Since the start of the 2021-2022 academic year, the District has willfully refused and consistently failed to implement policies and practices that comply with current COVID-19 safety guidelines established by federal, state, and local public health officials. The District has received hundreds of millions of dollars from the federal government to keep students safe during the pandemic and allow all students the opportunity to attend school in person if they choose. Additionally, the District receives specific federal funding to serve the 15,000 students with disabilities enrolled. Yet, when confronted with the significant risks of harm posed by COVID-19 to schools – and especially to students with disabilities – Superintendent Ragsdale and certain board members have refused to even discuss or consider COVID-19 safety precautions at recent monthly board meetings. And, once again, there is no mention of COVID-19 on the agenda for today’s board meeting.

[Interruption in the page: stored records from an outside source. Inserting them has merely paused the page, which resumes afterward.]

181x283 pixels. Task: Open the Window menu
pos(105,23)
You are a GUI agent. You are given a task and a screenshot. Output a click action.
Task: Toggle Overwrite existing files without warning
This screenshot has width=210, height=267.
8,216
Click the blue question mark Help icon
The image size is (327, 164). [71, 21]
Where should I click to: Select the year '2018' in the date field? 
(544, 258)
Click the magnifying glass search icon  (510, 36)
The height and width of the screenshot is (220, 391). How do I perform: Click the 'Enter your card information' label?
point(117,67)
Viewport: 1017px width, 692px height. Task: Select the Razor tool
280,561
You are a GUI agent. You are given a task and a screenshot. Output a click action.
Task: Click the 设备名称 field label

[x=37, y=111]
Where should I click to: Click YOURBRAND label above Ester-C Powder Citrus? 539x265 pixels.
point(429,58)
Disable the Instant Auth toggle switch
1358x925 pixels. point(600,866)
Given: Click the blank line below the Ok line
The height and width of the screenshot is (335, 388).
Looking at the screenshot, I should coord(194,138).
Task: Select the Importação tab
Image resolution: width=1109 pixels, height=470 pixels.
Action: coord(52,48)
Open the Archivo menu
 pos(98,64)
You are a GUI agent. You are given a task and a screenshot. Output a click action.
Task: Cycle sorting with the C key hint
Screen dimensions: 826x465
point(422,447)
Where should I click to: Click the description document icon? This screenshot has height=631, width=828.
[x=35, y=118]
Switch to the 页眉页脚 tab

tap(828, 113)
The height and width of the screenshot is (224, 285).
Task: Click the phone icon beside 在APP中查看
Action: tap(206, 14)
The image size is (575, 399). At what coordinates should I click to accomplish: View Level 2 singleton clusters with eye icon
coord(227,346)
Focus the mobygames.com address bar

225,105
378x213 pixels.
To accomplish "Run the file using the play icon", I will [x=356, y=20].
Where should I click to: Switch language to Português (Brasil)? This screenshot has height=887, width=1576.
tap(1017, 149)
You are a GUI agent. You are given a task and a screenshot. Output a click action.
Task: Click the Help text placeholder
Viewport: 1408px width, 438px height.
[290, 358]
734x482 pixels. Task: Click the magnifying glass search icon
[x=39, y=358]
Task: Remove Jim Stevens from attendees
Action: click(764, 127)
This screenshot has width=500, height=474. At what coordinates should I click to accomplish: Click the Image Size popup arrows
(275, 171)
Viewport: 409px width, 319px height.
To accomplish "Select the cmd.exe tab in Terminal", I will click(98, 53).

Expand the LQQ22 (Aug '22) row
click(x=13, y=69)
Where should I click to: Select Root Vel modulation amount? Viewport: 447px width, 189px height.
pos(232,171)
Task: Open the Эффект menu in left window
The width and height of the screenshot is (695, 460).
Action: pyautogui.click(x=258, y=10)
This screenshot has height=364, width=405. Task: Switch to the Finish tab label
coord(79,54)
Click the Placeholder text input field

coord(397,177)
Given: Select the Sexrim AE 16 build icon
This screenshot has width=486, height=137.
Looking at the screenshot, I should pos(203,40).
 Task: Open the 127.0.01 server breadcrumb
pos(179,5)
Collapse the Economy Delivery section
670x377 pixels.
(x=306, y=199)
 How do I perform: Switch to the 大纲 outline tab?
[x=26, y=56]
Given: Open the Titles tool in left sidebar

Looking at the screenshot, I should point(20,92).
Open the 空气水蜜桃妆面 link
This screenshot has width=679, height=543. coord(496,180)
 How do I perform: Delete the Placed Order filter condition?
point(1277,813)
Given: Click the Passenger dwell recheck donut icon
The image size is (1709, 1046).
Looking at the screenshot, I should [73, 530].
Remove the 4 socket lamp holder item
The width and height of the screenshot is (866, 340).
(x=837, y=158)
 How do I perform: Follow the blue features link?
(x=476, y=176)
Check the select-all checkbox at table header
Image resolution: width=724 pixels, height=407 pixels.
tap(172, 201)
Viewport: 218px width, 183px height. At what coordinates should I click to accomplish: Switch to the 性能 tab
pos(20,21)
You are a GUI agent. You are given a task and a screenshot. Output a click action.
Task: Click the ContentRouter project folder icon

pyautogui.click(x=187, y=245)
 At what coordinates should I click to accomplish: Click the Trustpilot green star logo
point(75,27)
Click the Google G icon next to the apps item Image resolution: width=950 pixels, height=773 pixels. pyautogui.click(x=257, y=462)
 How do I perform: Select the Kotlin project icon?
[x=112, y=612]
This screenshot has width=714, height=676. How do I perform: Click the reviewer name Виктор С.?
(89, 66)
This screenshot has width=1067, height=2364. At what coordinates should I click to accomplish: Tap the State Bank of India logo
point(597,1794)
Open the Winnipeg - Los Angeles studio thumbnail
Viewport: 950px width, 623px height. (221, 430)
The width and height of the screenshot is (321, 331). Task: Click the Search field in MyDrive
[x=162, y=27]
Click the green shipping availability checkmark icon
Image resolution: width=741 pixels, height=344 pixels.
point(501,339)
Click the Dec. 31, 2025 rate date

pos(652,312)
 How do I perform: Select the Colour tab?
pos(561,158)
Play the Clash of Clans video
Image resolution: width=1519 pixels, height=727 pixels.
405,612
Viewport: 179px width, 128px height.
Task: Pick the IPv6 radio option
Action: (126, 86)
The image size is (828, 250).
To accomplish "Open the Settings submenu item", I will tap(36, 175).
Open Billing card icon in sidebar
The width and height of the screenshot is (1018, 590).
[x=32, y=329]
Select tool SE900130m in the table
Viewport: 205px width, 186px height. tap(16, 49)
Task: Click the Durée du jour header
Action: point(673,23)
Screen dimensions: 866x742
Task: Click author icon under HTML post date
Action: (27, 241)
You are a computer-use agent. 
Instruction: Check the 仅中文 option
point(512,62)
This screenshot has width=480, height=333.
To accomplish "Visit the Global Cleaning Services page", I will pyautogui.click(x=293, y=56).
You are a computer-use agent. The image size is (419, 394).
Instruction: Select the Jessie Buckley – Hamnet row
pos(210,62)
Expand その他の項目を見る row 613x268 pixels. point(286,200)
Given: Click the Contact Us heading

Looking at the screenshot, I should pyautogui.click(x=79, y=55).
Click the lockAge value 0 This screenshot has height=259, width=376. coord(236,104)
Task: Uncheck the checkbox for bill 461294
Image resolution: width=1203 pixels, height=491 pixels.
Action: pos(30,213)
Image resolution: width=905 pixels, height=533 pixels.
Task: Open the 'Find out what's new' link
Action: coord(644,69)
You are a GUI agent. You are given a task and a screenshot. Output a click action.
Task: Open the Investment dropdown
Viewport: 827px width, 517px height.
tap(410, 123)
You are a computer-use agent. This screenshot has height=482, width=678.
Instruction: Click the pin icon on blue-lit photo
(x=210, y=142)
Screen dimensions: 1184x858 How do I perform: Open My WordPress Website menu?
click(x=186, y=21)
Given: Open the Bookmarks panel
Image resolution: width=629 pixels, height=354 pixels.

By refusing to implement effective virus mitigation strategies, the District unlawfully excludes our clients from, and denies them the benefits of, an in-person education based on their disabilities – conduct which constitutes ongoing discrimination under Title II of the Americans with Disabilities Act (“ADA”) and Section 504 of the Rehabilitation Act (“Section 504”). As policymakers for the District, this Board has the authority and obligation to ensure the District’s compliance with federal laws that prohibit discrimination based on disability and immediately remediate the discrimination experienced by our clients.

We ask that the District immediately adopt policies and practices consistent with CDC guidelines so that our clients and other students with disabilities and medical vulnerabilities can access the in-person education which they are entitled under federal law. Our intent is not to engage in costly and protracted litigation, but to ensure that our clients have equal access to an in-person education, consistent with their rights under the ADA and Section 504. We certainly prefer that the District use its time and resources to educate and keep its students safe. But, if the District is unwilling to reasonably modify its policies and practices to allow our clients the educational benefits to which they are entitled, then, next week, we intend to file a federal lawsuit under the ADA and Section 504.

With the safety and well-being of our clients and all students in mind, we sincerely hope that the District will accommodate our clients, immediately implement CDC guidelines for K-12 schools, and ensure that all students are not unlawfully excluded from a public education and have meaningful access to the District’s services and benefits. We look forward to hearing from you.


/s:/ Michael J. Tafelski

Michael J. Tafelski

Attorney at Law

o/b/o The Southern Poverty Law Center,

o/b/o The Goodmark Law Firm, and

o/b/o The Law Office of Allison B. Vrolijk

cc: Nina Gupta, Esq., nina.gupta@nelsonmullins.com

The Courier reached out to the Cobb County School District for comment. The district had not responded as of the deadline for this article. We have also left a message with the Nelson Mullins, the law firm representing the school district. If we receive comments from the district or their law firm, we will include those comments in subsequent articles.